» **Consigne de travail A**:
Répondez à ces questions à partir de l'extrait sur la trilogie de Stéphane Brizé :
(i) Combien de licenciements sont à venir ?
(ii) Où Lucas est-il actuellement interné ?
(iii) Quel poste Thierry occupe-t-il dans un supermarché dans La Loi du marché ?
» **Consigne de travail B**:
Recopiez le passage de l'extrait sur la trilogie de Stéphane Brizé en commençant aux mots « Un autre monde est » et en vous arrêtant après les mots « comme principal protagoniste. ».

» **Document source**:
══════════

Claire Bonnet-Guérin, la représentante en France du patron américain, lui intime l’ordre de faire accepter de nouvelles concessions aux syndicats en leur cachant, bien entendu, les 58 licenciements à venir.
Dans le même temps, Philippe doit faire face à sa séparation d’avec sa femme Anne qui lui reproche son indisponibilité, à cause de sa boîte, vis-à-vis d’elle-même, mais surtout de leur fils Lucas, actuellement interné dans un hôpital psychiatrique.
Un autre monde est le troisième (donc dernier, à priori) volet de la trilogie que Stéphane Brizé a consacré au monde du travail, tous les trois avec Vincent Lindon comme principal protagoniste.
Dans La Loi du marché, Thierry, un chômeur ayant « appris » pendant un nombre incalculable de stages à « se vendre », se retrouvait « vigile » dans un supermarché à traquer ceux qui étaient obliger de « voler pour bouffer ».
Dans En guerre (dont le titre original prévu était… « Un autre monde » !), Laurent Amédéo est le leader syndical d’une usine « mise en faillite » par ceux qui la possède et qui va se battre contre les moulins, une bataille qu’il finira par gagner, partiellement et post-mortem (dans une scène que personne n’a oubliée !).

══════════

» **Les données**:
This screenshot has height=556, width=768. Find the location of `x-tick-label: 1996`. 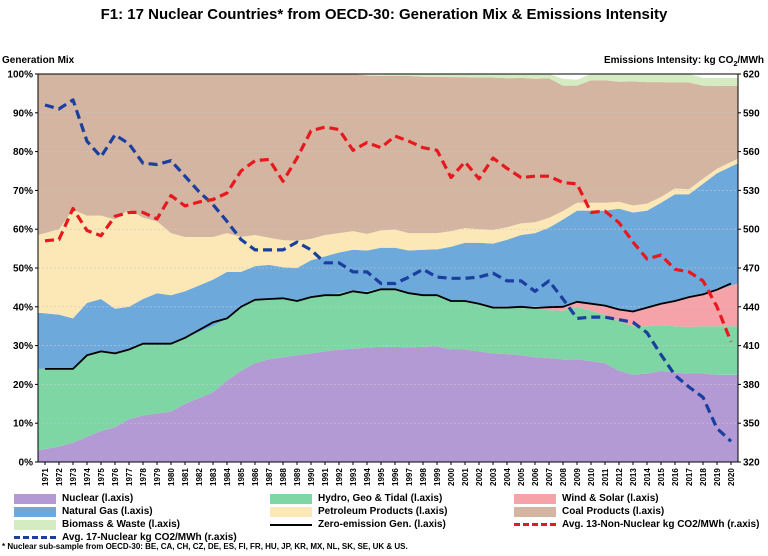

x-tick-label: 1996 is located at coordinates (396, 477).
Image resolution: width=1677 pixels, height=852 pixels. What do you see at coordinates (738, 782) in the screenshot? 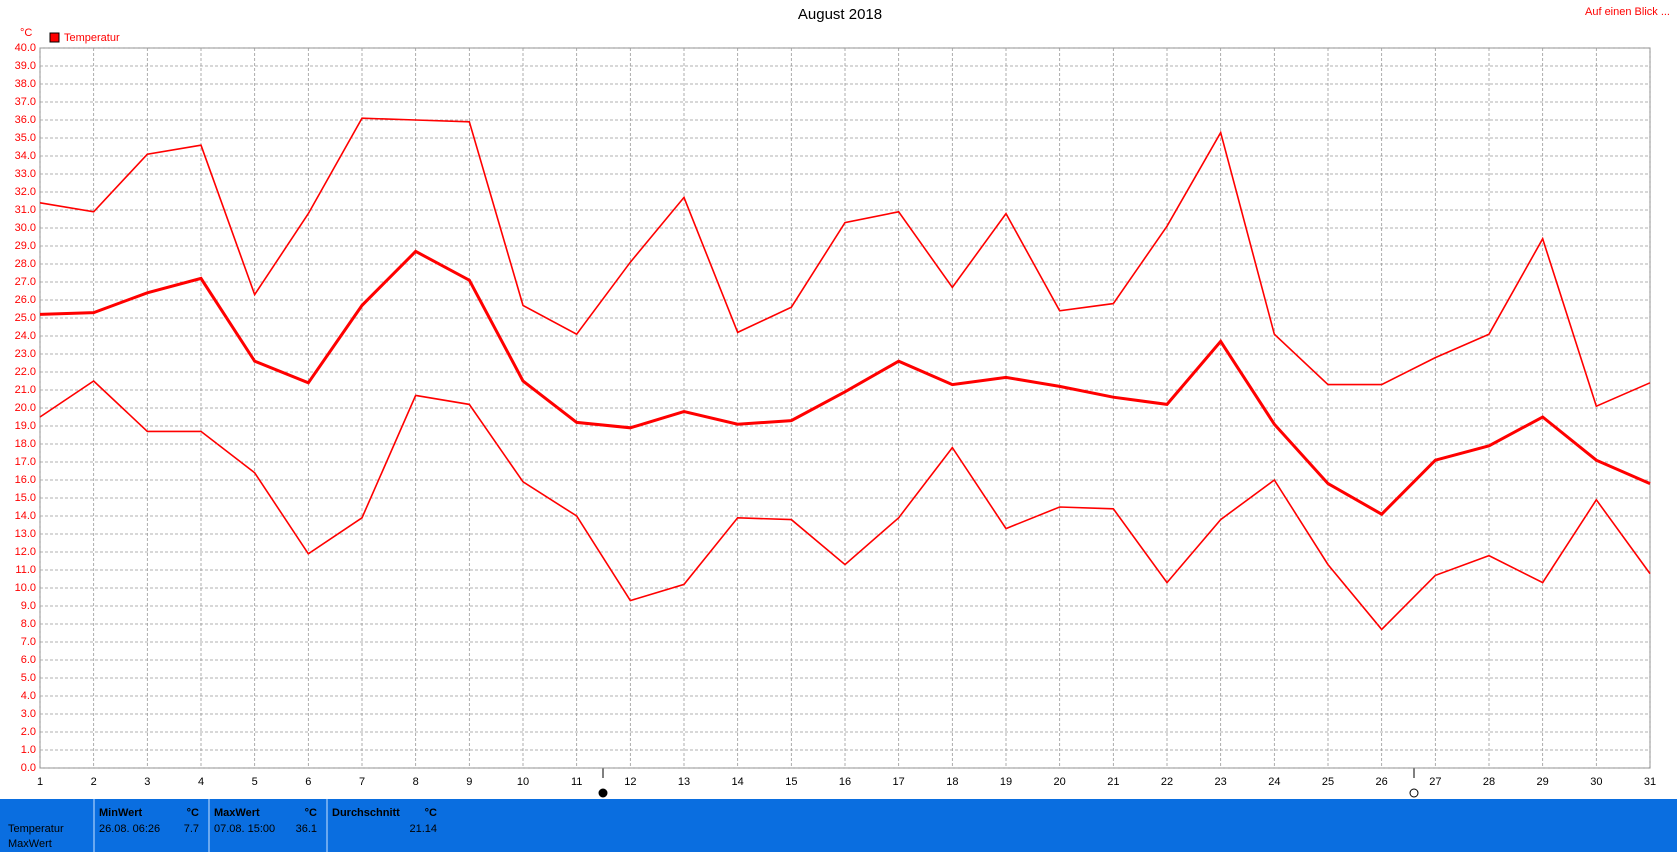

══════════

» **Réponse attendue A**:
(i) 58 licenciements.
(ii) Dans un hôpital psychiatrique.
(iii) Il est « vigile ».

» **Réponse attendue B**:
Un autre monde est le troisième (donc dernier, à priori) volet de la trilogie que Stéphane Brizé a consacré au monde du travail, tous les trois avec Vincent Lindon comme principal protagoniste.